Whatever precedes the line containing "Given: Open the Learn more link" is not copied; that line and every line after it through the final one below are copied exactly, except pictures.

MATERIAL SHOWN START

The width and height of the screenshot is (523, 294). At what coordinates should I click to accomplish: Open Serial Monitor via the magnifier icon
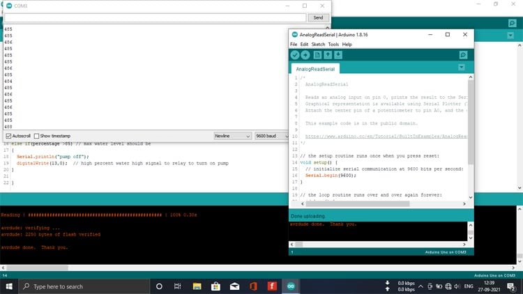463,55
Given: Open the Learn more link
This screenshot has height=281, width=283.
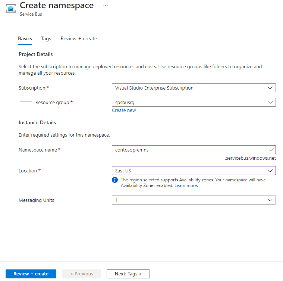Looking at the screenshot, I should pos(186,185).
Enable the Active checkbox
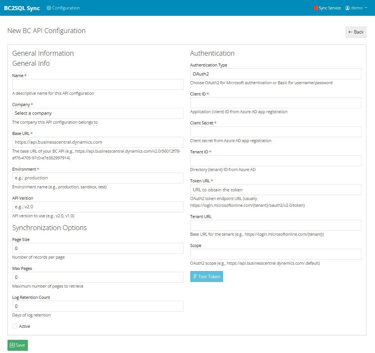The width and height of the screenshot is (375, 353). tap(14, 326)
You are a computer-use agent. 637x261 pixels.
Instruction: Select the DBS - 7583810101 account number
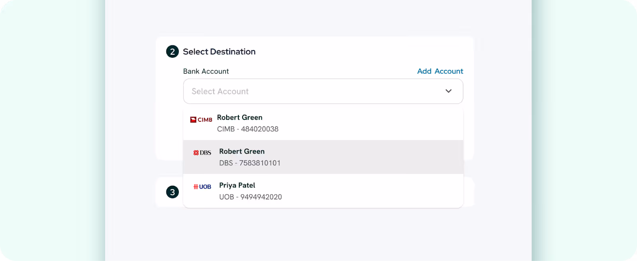tap(250, 163)
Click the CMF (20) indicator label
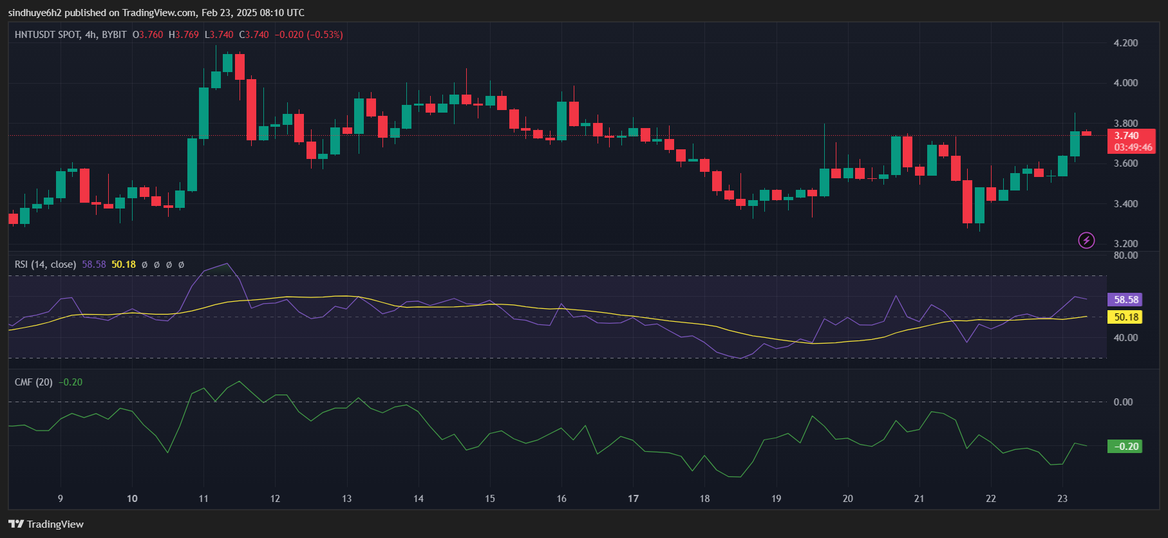The height and width of the screenshot is (538, 1168). (x=33, y=382)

MATERIAL SHOWN END

(ANSWER AREA):
Given: Open the Learn more link
This screenshot has height=281, width=283.
Looking at the screenshot, I should pos(186,185).
Enable the Active checkbox
The width and height of the screenshot is (375, 353). tap(14, 326)
You are a computer-use agent. 637x261 pixels.
Instruction: Select the DBS - 7583810101 account number
tap(250, 163)
Click the CMF (20) indicator label
The height and width of the screenshot is (538, 1168). (x=33, y=382)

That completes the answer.